Records from a dataset
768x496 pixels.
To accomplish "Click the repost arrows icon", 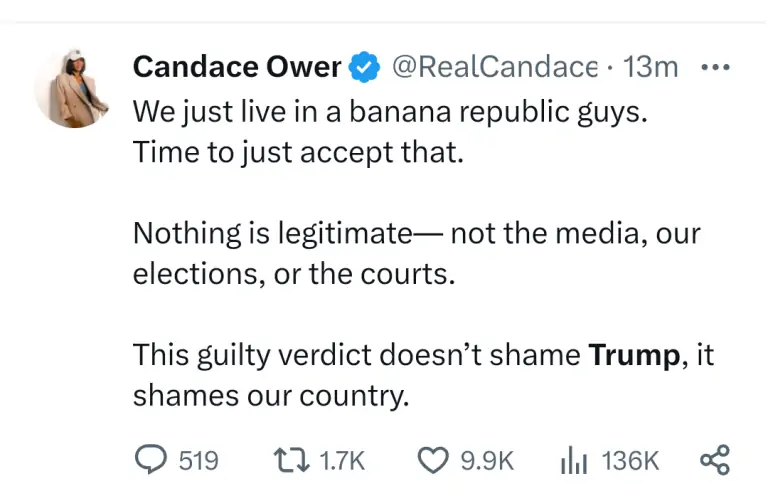I will click(x=292, y=460).
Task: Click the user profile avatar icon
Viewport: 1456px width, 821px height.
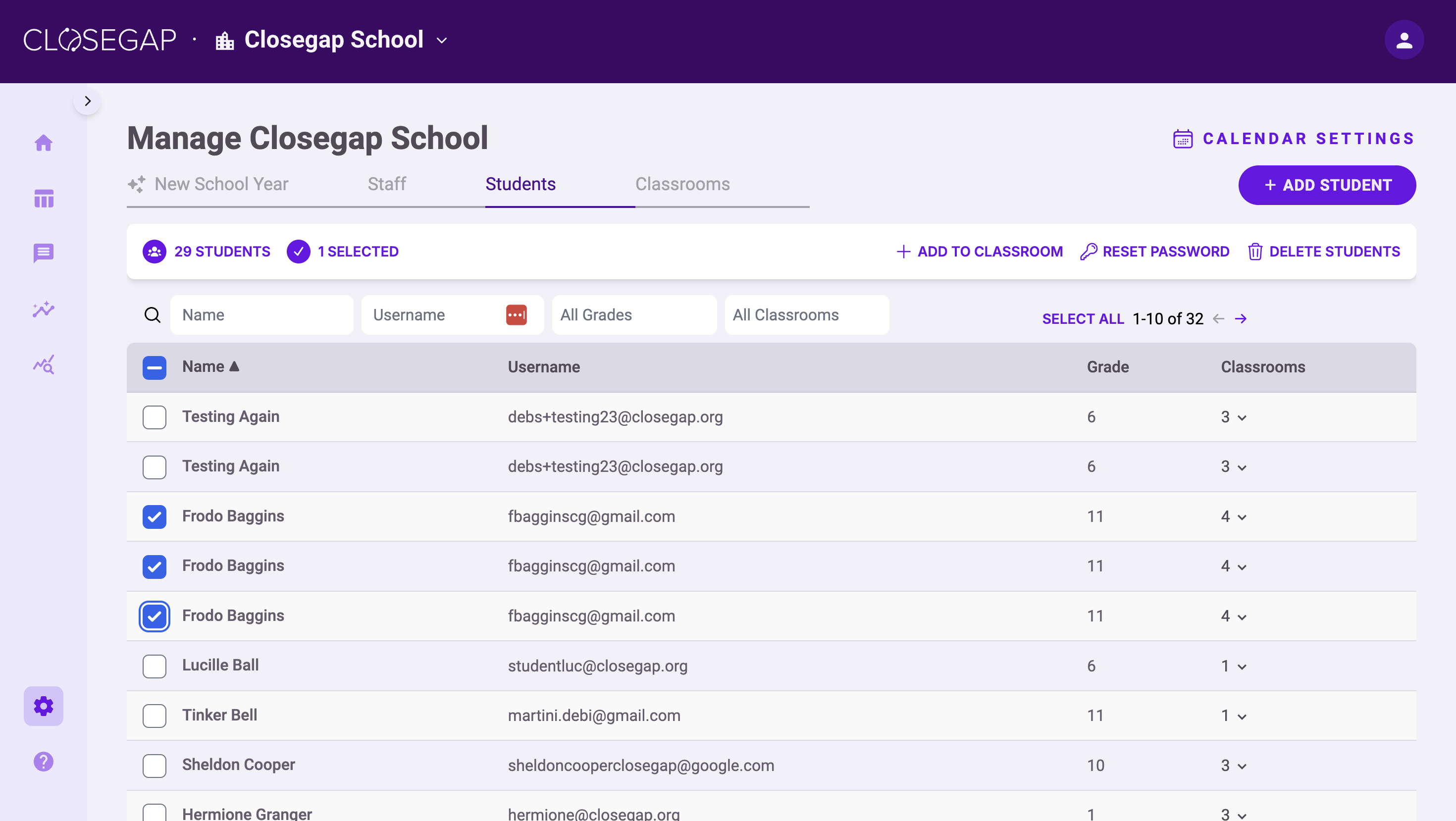Action: click(1404, 40)
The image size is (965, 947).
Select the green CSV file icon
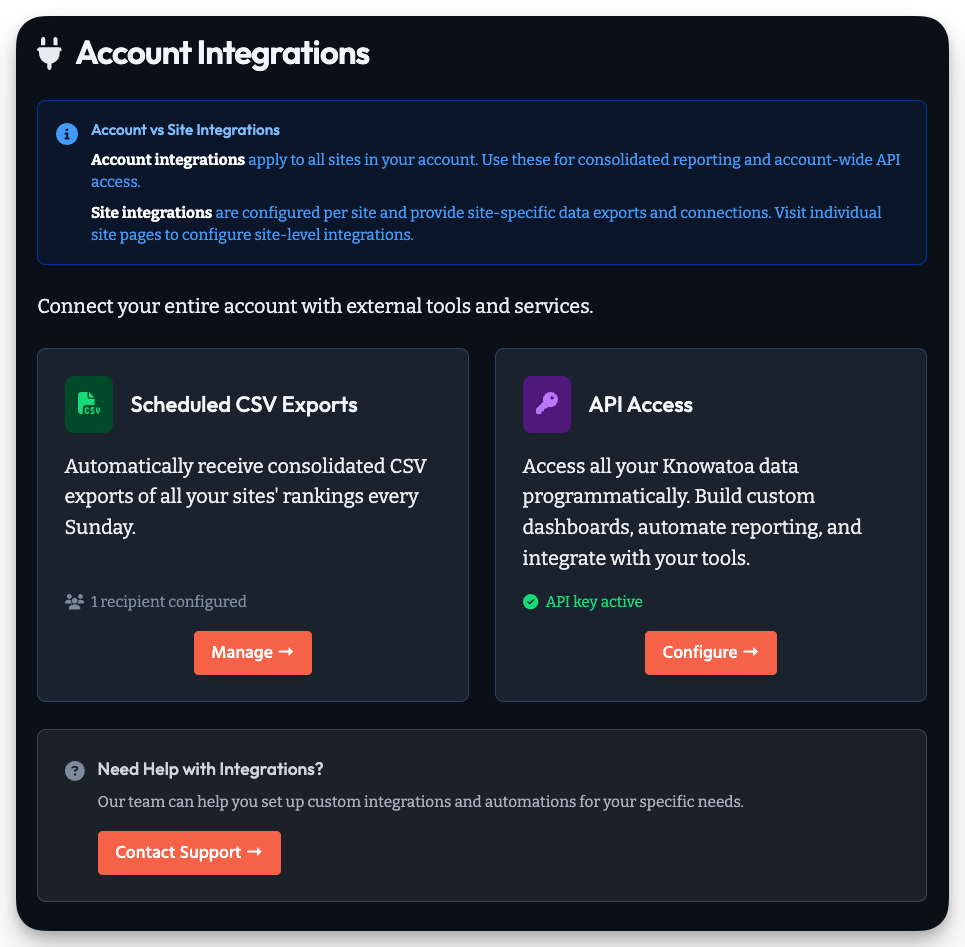click(88, 404)
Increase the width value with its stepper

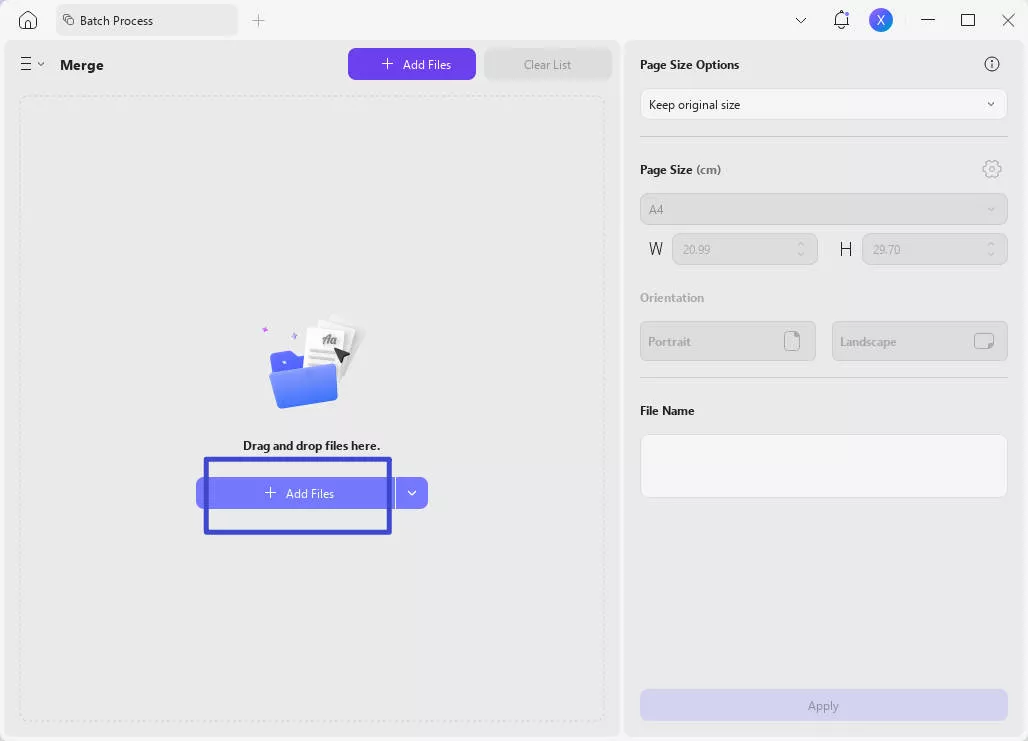[x=800, y=244]
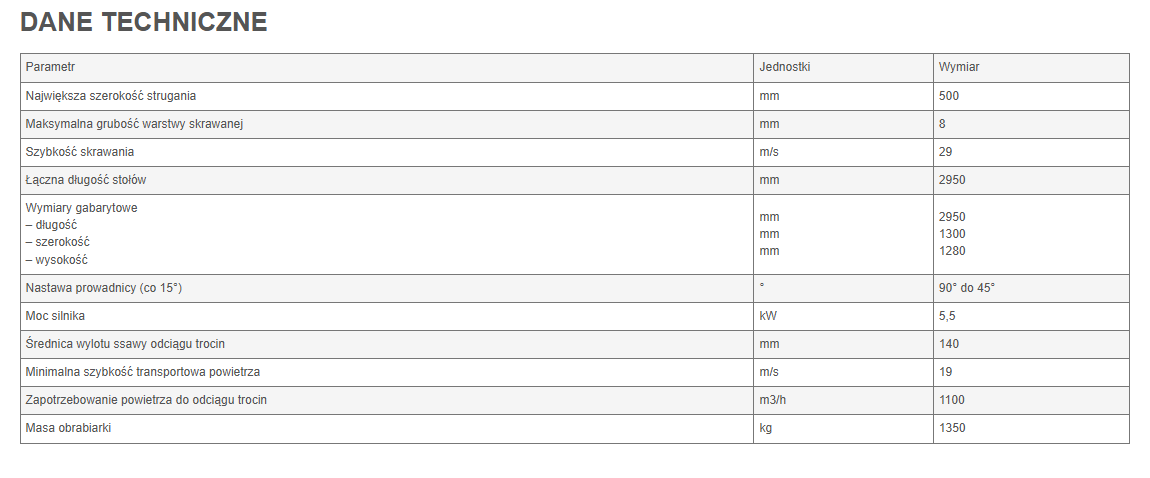Click the "Jednostki" column header
1150x478 pixels.
(x=785, y=67)
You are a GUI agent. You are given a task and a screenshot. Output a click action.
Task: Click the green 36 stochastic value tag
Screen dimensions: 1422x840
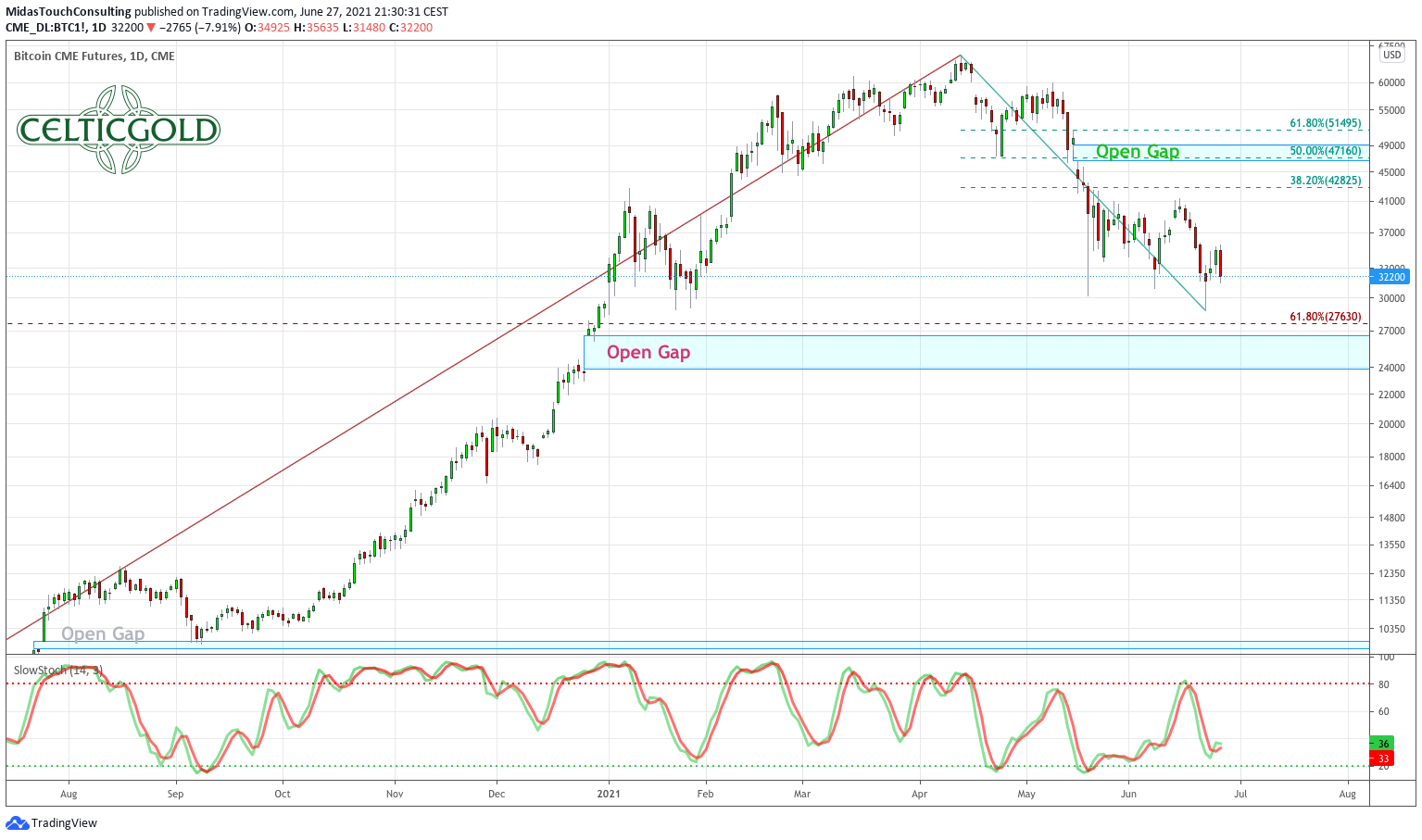[1383, 743]
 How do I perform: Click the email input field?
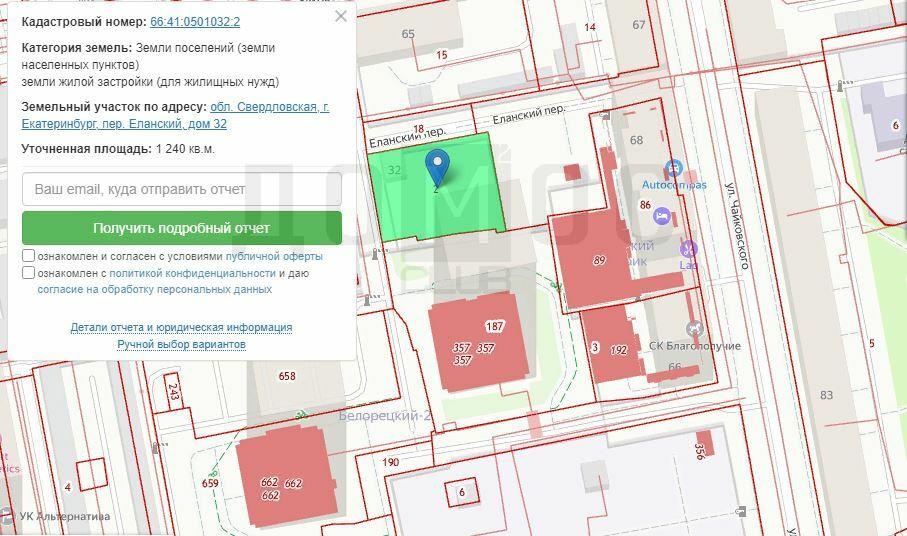coord(181,189)
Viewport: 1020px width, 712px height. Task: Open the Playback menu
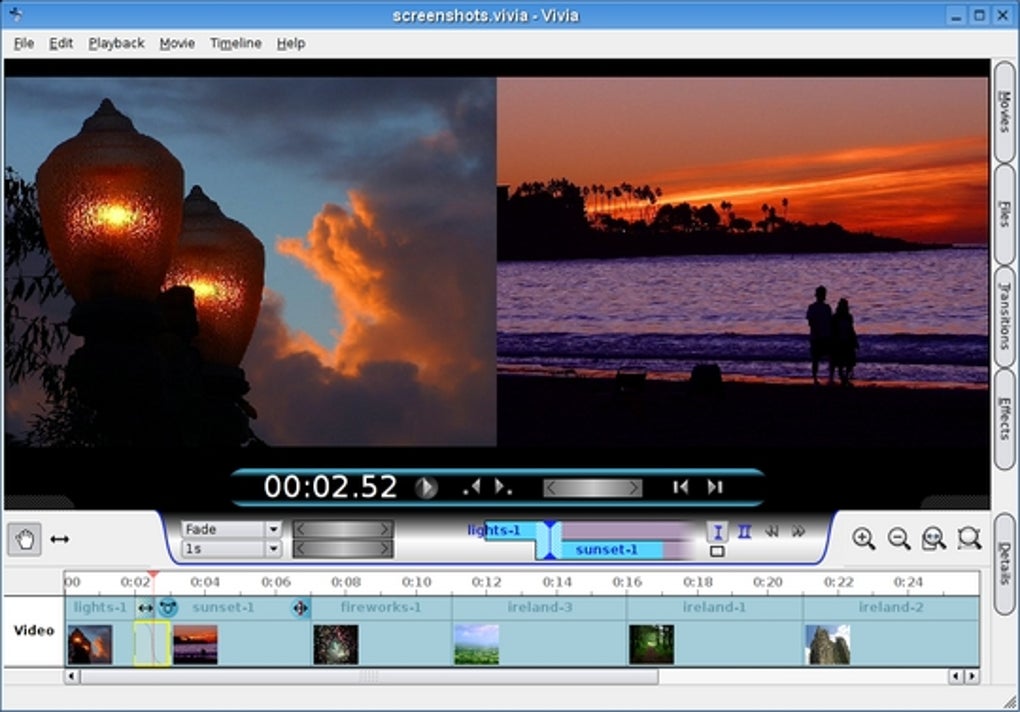click(116, 43)
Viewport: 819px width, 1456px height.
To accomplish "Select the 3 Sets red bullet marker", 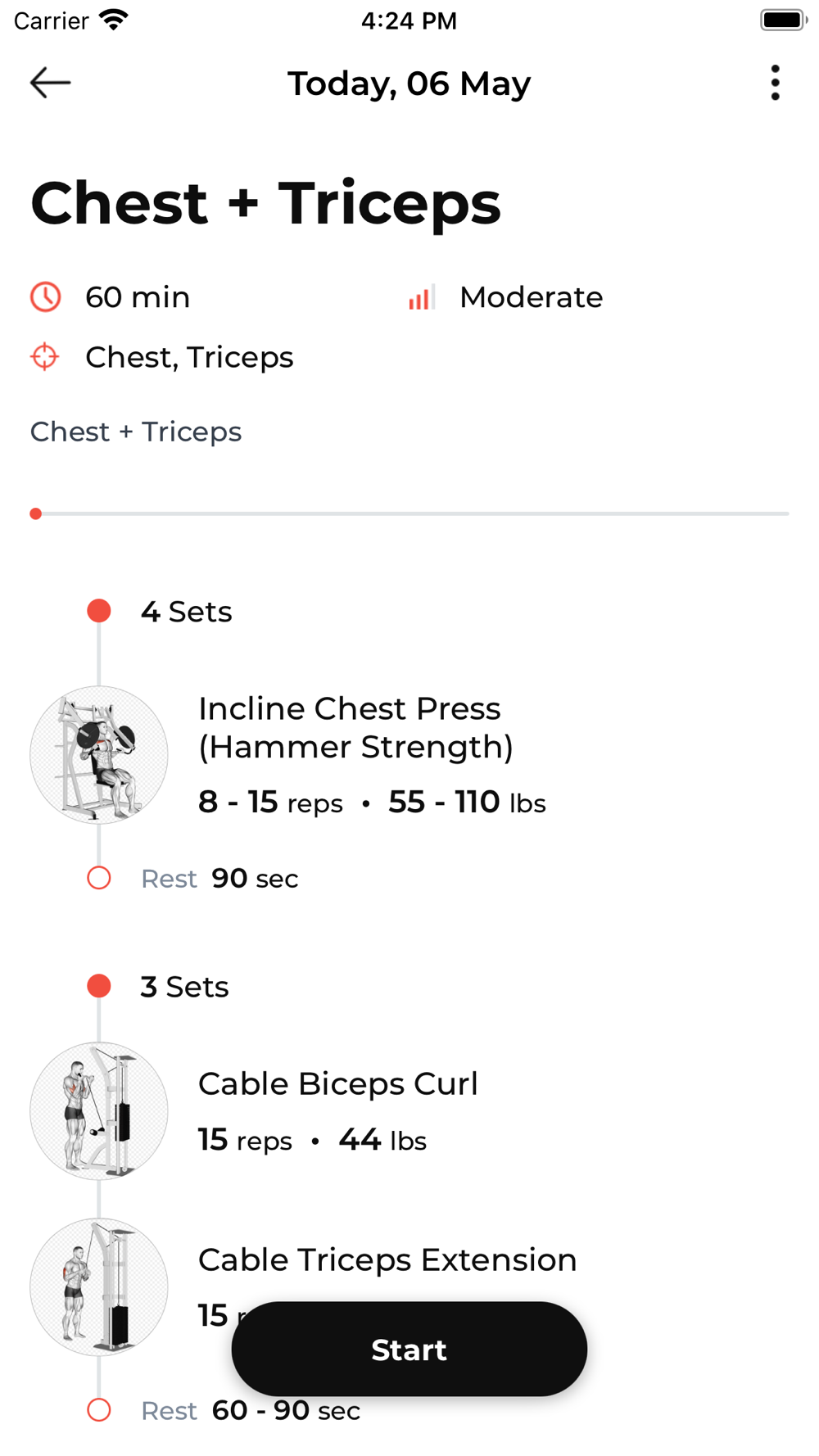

» **Requirement**: Reproduce the records above exactly, but only from the line with "Increase the width value with its stepper" up to and including the line with "Task: Click the green 36 stochastic value tag". Leave the pictures out.

» **Problem solution**:
Increase the width value with its stepper

[x=800, y=244]
Click the "Jednostki" column header
1150x478 pixels.
(x=785, y=67)
You are a GUI agent. You are given a task and a screenshot. Output a click action.
Task: Click the green 36 stochastic value tag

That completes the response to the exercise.